▶ _TASK TO COMPLETE_
Format the lines in the rows below as a JSON list of strings, starting with the line that contains "user account name" and going on through the line that contains "pyautogui.click(x=177, y=172)". Give one string per line, skip blank lines, and leave the pictures out.
-------- RECORD EXCERPTS --------
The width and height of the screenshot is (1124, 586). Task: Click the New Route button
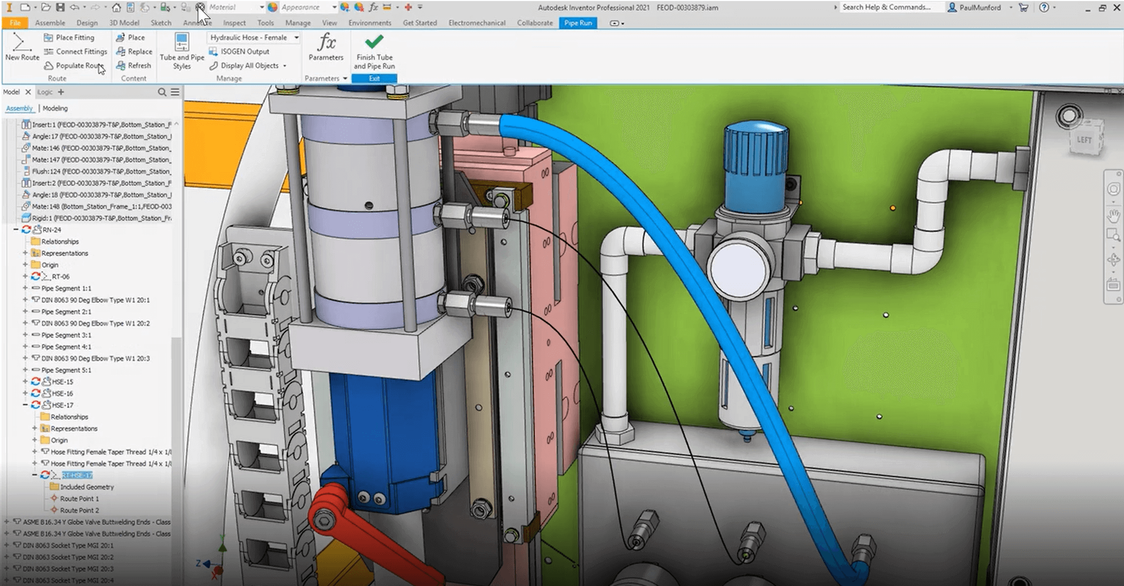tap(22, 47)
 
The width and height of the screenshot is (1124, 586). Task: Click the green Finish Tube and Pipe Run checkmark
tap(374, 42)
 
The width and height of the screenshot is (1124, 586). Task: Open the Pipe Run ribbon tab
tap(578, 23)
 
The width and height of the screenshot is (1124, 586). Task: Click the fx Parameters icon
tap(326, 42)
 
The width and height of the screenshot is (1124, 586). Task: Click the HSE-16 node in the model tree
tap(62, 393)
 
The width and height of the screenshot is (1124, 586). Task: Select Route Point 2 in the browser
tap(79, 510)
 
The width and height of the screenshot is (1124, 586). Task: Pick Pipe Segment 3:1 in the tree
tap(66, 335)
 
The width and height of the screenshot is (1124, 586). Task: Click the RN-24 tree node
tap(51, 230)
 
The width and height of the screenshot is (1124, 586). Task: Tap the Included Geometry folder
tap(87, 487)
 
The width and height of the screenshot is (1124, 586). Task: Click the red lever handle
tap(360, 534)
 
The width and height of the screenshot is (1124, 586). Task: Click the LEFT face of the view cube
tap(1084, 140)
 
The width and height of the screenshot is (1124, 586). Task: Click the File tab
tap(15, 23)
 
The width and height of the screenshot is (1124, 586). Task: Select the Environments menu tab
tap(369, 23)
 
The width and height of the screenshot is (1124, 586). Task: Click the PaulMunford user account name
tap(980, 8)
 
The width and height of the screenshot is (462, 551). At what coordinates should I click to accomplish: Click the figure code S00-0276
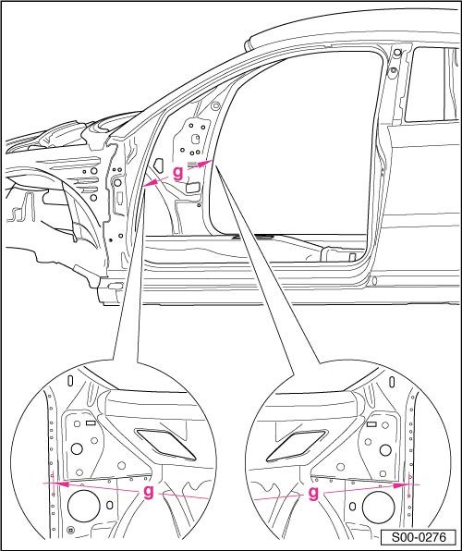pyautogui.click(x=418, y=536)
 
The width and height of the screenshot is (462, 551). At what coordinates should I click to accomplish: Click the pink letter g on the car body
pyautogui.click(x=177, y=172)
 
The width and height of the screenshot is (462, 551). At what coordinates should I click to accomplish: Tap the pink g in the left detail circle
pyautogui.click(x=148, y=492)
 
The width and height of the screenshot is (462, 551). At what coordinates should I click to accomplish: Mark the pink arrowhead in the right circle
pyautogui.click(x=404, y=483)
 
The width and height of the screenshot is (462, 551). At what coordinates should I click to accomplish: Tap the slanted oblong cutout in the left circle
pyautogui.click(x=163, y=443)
--------
▶ _EXERCISE OUTPUT_
[
  "The width and height of the screenshot is (1124, 586). Task: Click the PaulMunford user account name",
  "tap(980, 8)",
  "The width and height of the screenshot is (462, 551). At what coordinates should I click to accomplish: Click the figure code S00-0276",
  "pyautogui.click(x=418, y=536)",
  "The width and height of the screenshot is (462, 551). At what coordinates should I click to accomplish: Click the pink letter g on the car body",
  "pyautogui.click(x=177, y=172)"
]